El buen goce de la ciudad y de sus espacios depende más del comportamiento ciudadano que de las autoridades, pero desde tiempo atrás hemos visto como el comportamiento ciudadano se ha ido deteriorando al punto que hoy vivimos en una ciudad en la que abunda el irrespeto a las normas, la falta de empatía y el egoísmo para con los demás; y en medio de toda esa falta de civismo y desorden los delincuentes aprovechan para hacer lo suyo.

Es deber de las autoridades evaluar el riesgo para la ciudad que tiene la mezcla de un mal comportamiento ciudadano y una fuerza pública con capacidad operativa inferior a ese riesgo, como también es su deber el de tomar medidas preventivas, persuasivas y no solo reactivas.

La historia reciente ha demostrado que las autoridades de Cali no tienen la capacidad reactiva para controlar desmanes en toda la ciudad y no es una realidad que tengamos que tapar en los medios o manipular, es una realidad que debemos afrontar con gallardía todos los caleños.

¿Cómo?

^^^^^^^^

**Lista de tareas**.
(A) Según el texto sobre el comportamiento ciudadano en Cali, ¿qué males abundan hoy en la ciudad?
(B) Continúa el texto sobre el comportamiento ciudadano en Cali a partir de su última línea.

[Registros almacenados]
^^^^^^^^

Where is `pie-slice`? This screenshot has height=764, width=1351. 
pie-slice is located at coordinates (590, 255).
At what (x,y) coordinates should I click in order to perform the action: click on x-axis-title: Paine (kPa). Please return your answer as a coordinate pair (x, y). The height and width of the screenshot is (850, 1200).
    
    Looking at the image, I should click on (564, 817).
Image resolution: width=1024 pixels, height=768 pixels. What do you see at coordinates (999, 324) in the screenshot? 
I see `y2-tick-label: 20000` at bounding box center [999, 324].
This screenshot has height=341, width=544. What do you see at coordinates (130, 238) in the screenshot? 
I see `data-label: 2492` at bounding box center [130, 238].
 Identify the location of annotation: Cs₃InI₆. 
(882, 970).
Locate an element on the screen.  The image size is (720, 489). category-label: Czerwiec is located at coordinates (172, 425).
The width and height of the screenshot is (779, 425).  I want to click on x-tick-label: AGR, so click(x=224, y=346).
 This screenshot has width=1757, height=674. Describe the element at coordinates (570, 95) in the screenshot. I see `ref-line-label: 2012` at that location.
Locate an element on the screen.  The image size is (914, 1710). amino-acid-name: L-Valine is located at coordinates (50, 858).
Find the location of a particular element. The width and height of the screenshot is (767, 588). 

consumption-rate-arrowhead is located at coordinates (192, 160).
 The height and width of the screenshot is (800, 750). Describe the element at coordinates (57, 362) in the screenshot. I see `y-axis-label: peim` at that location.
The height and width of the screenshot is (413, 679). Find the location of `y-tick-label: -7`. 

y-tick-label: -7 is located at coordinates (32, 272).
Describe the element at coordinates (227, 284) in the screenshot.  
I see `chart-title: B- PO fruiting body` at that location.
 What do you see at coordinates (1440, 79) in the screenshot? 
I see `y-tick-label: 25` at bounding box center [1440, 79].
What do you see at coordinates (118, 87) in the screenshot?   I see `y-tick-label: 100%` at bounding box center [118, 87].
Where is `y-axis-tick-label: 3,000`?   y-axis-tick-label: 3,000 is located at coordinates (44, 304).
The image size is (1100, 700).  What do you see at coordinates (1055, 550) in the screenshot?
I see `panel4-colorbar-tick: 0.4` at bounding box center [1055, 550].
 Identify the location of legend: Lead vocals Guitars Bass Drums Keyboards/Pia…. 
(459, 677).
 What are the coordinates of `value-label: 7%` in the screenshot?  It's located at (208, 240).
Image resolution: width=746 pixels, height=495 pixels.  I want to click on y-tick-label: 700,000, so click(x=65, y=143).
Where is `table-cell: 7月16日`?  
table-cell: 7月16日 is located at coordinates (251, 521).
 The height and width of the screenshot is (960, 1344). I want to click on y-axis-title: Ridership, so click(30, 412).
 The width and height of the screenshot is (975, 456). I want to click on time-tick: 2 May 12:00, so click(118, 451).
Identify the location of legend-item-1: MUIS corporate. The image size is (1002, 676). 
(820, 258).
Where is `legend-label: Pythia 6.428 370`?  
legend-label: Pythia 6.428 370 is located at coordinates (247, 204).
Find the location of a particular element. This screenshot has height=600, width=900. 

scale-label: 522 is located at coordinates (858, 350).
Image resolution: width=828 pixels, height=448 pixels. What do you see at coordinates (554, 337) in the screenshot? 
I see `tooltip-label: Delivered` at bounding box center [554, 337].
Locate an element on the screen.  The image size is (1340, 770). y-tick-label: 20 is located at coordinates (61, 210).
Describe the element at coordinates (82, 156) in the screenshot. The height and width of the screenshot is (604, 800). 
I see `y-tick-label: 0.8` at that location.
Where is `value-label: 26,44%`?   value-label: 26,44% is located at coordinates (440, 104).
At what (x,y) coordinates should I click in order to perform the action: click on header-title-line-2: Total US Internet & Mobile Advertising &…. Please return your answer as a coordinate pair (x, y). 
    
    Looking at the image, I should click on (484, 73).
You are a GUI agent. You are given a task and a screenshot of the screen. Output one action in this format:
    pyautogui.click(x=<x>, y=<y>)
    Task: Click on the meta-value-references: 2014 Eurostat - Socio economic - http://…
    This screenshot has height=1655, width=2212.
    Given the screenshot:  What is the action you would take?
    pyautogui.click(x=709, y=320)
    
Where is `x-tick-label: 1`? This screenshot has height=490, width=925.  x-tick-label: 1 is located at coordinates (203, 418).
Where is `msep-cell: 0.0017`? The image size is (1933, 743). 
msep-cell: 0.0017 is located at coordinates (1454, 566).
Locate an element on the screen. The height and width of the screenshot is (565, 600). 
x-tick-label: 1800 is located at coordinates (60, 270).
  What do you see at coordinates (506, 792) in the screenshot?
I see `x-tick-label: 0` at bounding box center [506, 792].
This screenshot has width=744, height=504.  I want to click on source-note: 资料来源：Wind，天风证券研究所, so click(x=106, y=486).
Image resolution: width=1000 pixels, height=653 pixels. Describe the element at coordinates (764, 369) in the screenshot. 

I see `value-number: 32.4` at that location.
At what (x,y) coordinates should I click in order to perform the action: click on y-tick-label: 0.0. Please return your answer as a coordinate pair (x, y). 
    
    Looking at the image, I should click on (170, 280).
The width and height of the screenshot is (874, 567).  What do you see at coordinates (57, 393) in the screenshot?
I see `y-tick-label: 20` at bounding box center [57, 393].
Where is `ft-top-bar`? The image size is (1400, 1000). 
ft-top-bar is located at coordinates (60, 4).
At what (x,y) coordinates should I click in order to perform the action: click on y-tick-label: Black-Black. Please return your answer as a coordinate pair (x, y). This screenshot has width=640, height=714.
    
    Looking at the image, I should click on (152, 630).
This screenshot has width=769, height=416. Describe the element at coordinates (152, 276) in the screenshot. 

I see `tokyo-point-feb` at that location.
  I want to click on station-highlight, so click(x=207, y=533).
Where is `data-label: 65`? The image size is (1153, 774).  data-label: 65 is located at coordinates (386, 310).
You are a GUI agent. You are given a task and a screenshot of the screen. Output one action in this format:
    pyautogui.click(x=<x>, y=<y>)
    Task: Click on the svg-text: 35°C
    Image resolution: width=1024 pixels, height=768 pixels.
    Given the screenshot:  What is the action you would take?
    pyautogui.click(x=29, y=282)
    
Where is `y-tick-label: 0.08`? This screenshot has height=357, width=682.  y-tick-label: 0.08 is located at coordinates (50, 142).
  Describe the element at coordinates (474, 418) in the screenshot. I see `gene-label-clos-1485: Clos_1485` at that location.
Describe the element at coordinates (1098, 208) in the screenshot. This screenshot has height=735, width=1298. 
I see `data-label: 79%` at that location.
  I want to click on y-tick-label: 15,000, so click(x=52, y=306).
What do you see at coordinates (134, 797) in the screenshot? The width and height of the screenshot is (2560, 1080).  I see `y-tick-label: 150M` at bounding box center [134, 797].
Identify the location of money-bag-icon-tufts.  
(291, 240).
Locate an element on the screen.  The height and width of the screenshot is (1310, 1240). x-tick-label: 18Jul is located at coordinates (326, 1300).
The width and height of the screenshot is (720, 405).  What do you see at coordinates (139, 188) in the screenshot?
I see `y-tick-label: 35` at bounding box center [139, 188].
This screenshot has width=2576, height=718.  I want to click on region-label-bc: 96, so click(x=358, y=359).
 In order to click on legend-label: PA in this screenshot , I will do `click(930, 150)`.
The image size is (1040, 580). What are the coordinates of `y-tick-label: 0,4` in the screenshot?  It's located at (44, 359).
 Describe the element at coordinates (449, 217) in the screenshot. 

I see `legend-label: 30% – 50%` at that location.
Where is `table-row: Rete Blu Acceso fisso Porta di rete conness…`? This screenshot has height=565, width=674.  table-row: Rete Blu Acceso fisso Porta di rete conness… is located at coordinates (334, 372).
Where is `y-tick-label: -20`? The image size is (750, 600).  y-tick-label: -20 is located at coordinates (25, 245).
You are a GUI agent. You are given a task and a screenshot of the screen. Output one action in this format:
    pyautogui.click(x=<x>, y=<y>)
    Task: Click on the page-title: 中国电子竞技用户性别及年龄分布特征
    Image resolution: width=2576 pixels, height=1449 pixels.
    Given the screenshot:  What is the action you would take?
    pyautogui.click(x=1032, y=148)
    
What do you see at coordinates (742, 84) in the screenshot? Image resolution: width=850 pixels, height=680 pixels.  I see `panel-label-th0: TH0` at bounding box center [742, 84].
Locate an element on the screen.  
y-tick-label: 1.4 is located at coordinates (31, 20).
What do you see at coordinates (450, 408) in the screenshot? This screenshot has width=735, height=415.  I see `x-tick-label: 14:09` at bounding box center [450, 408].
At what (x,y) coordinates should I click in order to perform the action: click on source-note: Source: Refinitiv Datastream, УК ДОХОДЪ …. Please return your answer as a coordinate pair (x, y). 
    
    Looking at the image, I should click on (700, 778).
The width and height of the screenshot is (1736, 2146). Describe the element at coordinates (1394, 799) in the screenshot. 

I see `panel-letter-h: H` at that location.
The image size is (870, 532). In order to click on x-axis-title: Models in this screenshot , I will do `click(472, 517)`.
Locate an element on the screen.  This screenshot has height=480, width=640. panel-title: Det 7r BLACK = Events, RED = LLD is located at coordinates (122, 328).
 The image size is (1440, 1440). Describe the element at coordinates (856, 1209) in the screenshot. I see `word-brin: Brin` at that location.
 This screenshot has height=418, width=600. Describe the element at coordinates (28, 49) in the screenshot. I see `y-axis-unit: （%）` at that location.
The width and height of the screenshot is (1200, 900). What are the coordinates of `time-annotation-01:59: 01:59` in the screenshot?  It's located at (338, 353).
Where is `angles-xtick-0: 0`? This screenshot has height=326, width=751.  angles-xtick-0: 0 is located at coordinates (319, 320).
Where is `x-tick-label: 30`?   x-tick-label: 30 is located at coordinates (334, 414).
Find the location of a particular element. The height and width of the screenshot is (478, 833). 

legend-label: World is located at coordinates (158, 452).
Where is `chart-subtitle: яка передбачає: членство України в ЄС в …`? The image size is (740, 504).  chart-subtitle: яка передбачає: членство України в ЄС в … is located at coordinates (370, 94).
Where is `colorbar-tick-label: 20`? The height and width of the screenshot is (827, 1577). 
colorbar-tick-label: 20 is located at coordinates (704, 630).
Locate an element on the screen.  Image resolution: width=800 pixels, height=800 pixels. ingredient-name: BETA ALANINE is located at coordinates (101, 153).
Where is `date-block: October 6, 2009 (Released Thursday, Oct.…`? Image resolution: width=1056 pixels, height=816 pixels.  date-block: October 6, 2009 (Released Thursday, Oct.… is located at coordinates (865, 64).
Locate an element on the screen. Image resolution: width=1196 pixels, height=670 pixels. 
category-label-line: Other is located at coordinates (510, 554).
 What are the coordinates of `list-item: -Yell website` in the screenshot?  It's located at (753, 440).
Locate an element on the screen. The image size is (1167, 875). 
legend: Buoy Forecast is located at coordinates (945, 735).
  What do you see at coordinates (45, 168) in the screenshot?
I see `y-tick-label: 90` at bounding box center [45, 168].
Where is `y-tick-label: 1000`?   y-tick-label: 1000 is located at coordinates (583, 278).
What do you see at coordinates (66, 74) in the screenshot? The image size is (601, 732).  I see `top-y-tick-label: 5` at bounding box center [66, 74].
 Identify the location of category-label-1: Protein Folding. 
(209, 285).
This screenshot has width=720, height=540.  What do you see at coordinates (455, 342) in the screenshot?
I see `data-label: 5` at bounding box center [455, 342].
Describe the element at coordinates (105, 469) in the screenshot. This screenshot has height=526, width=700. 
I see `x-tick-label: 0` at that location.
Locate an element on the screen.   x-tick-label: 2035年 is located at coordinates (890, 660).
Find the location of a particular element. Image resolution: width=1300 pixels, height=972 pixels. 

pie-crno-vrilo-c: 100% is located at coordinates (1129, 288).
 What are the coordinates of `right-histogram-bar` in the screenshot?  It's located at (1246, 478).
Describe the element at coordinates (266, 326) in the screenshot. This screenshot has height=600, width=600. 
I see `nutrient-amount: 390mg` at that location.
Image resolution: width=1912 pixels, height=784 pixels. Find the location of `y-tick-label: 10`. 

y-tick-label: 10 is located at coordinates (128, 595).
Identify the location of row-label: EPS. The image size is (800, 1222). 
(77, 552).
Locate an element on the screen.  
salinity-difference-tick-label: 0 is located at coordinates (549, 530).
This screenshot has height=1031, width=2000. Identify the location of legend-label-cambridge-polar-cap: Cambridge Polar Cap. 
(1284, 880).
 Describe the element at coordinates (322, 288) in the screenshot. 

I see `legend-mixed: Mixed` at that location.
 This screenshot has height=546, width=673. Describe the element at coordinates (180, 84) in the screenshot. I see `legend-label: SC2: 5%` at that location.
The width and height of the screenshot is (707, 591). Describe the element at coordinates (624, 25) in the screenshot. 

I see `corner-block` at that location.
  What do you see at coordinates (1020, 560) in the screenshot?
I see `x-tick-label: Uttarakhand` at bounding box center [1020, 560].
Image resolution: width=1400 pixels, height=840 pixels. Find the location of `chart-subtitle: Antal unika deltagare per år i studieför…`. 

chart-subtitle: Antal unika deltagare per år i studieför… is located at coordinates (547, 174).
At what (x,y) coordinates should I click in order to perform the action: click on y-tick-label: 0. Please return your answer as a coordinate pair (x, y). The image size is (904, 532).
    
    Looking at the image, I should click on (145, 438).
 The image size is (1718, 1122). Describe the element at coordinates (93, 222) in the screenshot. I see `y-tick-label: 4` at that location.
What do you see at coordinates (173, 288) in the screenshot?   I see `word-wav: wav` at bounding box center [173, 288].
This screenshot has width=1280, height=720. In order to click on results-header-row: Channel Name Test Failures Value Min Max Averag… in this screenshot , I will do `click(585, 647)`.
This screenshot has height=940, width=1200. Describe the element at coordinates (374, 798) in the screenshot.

^^^^^^^^

**Tus respuestas**.
(A) El irrespeto a las normas, la falta de empatía y el egoísmo para con los demás.

(B)
Entendiendo que si no hay capacidad institucional para controlar la delincuencia y la falta de civismo, entonces las medidas preventivas para proteger el bien público y a la ciudadanía deben ser más fuertes aunque estas no gocen de popularidad como ocurre con los Toques de queda u otras restricciones.

El desgaste institucional que hoy se genera por las decisiones impopulares que no se toman se traduce en un mayor gasto público para el control de daños y una brecha de la seguridad que es aprovechada por la delincuencia en los días siguientes es decir, más fuerza pública cuidando caravanas y partidos de futbol hoy, significan más ciudadanos víctimas de la delincuencia en los días siguientes y mayor gasto institucional.